____ DATA SUPPLIED

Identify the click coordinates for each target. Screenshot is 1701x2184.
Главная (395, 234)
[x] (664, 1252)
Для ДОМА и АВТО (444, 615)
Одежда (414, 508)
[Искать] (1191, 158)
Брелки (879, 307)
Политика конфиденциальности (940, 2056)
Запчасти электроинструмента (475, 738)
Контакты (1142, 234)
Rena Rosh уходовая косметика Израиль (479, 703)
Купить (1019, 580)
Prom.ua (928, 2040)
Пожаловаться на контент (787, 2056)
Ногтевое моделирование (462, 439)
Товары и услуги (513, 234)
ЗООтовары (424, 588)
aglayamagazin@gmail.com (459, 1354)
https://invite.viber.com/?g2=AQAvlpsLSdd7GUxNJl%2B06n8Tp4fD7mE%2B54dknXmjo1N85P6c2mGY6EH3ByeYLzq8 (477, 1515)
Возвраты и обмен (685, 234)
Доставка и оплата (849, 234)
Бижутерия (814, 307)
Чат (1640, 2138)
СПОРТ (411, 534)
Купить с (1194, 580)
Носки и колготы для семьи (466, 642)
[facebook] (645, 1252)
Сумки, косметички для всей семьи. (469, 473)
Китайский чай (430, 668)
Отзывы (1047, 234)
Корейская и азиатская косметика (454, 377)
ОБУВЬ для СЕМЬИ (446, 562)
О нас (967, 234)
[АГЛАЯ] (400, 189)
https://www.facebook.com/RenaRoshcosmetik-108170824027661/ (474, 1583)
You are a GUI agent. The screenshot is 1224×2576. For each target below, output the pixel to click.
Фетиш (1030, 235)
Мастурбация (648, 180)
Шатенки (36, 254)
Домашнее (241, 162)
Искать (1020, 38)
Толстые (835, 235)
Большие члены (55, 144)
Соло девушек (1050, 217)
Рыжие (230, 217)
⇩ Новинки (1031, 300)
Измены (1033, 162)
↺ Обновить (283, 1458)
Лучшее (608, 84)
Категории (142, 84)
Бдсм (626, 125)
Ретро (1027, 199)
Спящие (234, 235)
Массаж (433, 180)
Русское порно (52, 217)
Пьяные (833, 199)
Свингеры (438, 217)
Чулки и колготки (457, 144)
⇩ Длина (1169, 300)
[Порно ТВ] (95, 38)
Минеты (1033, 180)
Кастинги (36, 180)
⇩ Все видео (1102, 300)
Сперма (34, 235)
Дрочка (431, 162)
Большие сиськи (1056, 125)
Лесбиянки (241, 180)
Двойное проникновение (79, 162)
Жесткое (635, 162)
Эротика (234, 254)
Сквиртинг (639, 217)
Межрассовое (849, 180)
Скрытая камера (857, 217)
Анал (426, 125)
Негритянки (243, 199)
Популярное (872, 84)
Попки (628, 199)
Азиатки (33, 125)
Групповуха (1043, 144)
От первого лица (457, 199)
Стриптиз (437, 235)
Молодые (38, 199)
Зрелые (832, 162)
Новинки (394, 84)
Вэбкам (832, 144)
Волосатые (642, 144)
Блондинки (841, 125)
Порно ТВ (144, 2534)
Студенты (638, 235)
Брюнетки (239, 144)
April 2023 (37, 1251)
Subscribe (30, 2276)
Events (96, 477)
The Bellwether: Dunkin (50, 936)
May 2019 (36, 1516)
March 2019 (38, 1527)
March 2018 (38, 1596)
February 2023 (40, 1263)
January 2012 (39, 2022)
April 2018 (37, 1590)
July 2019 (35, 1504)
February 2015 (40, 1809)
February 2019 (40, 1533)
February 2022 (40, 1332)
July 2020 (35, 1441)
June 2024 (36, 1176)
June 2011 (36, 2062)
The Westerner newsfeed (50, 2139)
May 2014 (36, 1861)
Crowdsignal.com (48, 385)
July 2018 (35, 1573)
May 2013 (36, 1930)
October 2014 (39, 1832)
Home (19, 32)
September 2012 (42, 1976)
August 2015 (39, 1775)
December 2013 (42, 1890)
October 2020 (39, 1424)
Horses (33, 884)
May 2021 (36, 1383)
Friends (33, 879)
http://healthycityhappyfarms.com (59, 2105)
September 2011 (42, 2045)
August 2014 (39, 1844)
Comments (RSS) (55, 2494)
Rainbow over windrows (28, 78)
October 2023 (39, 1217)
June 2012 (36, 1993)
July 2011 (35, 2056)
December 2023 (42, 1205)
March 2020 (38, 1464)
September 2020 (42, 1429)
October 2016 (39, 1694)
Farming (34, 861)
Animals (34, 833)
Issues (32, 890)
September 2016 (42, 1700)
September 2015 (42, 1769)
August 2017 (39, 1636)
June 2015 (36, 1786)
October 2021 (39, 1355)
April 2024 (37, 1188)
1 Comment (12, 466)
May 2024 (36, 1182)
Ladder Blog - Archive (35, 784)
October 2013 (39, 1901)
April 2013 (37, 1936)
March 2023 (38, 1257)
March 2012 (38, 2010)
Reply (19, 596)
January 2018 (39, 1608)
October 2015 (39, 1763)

________

[TASK PROMPT]:
Starting at the line that has "Свингеры (438, 217)" and ending at the line that has "Межрассовое (849, 180)", please write out the lines above exactly, leaving out all others.

[ANSWER FOR THE TASK]:
Свингеры (438, 217)
Чулки и колготки (457, 144)
⇩ Длина (1169, 300)
[Порно ТВ] (95, 38)
Минеты (1033, 180)
Кастинги (36, 180)
⇩ Все видео (1102, 300)
Сперма (34, 235)
Дрочка (431, 162)
Большие сиськи (1056, 125)
Лесбиянки (241, 180)
Двойное проникновение (79, 162)
Жесткое (635, 162)
Эротика (234, 254)
Сквиртинг (639, 217)
Межрассовое (849, 180)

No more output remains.